__Exercise instructions__:
Each entry below should be retyped exactly as given.

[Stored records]
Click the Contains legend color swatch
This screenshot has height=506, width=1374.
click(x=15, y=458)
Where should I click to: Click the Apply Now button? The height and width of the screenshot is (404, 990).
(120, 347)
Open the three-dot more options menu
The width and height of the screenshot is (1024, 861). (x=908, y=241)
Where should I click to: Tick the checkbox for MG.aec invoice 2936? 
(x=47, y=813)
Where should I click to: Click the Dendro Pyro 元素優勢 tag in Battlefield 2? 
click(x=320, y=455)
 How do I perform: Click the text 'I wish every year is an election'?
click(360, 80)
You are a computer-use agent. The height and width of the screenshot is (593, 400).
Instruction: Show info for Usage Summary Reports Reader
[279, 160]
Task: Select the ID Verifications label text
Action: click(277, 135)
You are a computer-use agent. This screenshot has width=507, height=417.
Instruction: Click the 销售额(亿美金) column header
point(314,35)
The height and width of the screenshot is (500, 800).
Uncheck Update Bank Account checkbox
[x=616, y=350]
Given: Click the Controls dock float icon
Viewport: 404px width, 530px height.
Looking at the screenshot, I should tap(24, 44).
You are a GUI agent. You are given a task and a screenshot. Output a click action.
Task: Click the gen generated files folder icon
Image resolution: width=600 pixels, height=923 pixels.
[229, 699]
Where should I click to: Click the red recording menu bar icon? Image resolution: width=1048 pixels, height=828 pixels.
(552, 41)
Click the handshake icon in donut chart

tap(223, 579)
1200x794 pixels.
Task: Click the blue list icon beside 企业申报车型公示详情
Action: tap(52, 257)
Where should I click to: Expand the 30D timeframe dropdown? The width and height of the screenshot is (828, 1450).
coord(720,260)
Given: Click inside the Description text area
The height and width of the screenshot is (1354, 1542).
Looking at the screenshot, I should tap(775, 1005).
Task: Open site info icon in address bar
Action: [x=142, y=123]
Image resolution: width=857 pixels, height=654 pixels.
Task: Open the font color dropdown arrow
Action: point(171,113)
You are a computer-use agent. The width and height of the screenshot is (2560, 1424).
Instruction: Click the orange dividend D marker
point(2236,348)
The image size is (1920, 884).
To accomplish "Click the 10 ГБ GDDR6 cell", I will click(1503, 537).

__Result__:
Click the Contains legend color swatch
This screenshot has height=506, width=1374.
click(x=15, y=458)
Where should I click to: Click the Apply Now button? The height and width of the screenshot is (404, 990).
(120, 347)
Open the three-dot more options menu
The width and height of the screenshot is (1024, 861). (x=908, y=241)
Where should I click to: Tick the checkbox for MG.aec invoice 2936? 
(x=47, y=813)
Where should I click to: Click the Dendro Pyro 元素優勢 tag in Battlefield 2? 
click(x=320, y=455)
 How do I perform: Click the text 'I wish every year is an election'?
click(360, 80)
You are a computer-use agent. The height and width of the screenshot is (593, 400).
Instruction: Show info for Usage Summary Reports Reader
[279, 160]
Task: Select the ID Verifications label text
Action: click(277, 135)
You are a computer-use agent. This screenshot has width=507, height=417.
Instruction: Click the 销售额(亿美金) column header
point(314,35)
The height and width of the screenshot is (500, 800).
Uncheck Update Bank Account checkbox
[x=616, y=350]
Given: Click the Controls dock float icon
Viewport: 404px width, 530px height.
Looking at the screenshot, I should tap(24, 44).
You are a GUI agent. You are given a task and a screenshot. Output a click action.
Task: Click the gen generated files folder icon
Image resolution: width=600 pixels, height=923 pixels.
[229, 699]
Where should I click to: Click the red recording menu bar icon? Image resolution: width=1048 pixels, height=828 pixels.
(552, 41)
Click the handshake icon in donut chart

tap(223, 579)
1200x794 pixels.
Task: Click the blue list icon beside 企业申报车型公示详情
Action: tap(52, 257)
Where should I click to: Expand the 30D timeframe dropdown? The width and height of the screenshot is (828, 1450).
coord(720,260)
Given: Click inside the Description text area
The height and width of the screenshot is (1354, 1542).
Looking at the screenshot, I should tap(775, 1005).
Task: Open site info icon in address bar
Action: [x=142, y=123]
Image resolution: width=857 pixels, height=654 pixels.
Task: Open the font color dropdown arrow
Action: point(171,113)
You are a computer-use agent. The width and height of the screenshot is (2560, 1424).
Instruction: Click the orange dividend D marker
point(2236,348)
The image size is (1920, 884).
To accomplish "Click the 10 ГБ GDDR6 cell", I will click(1503, 537).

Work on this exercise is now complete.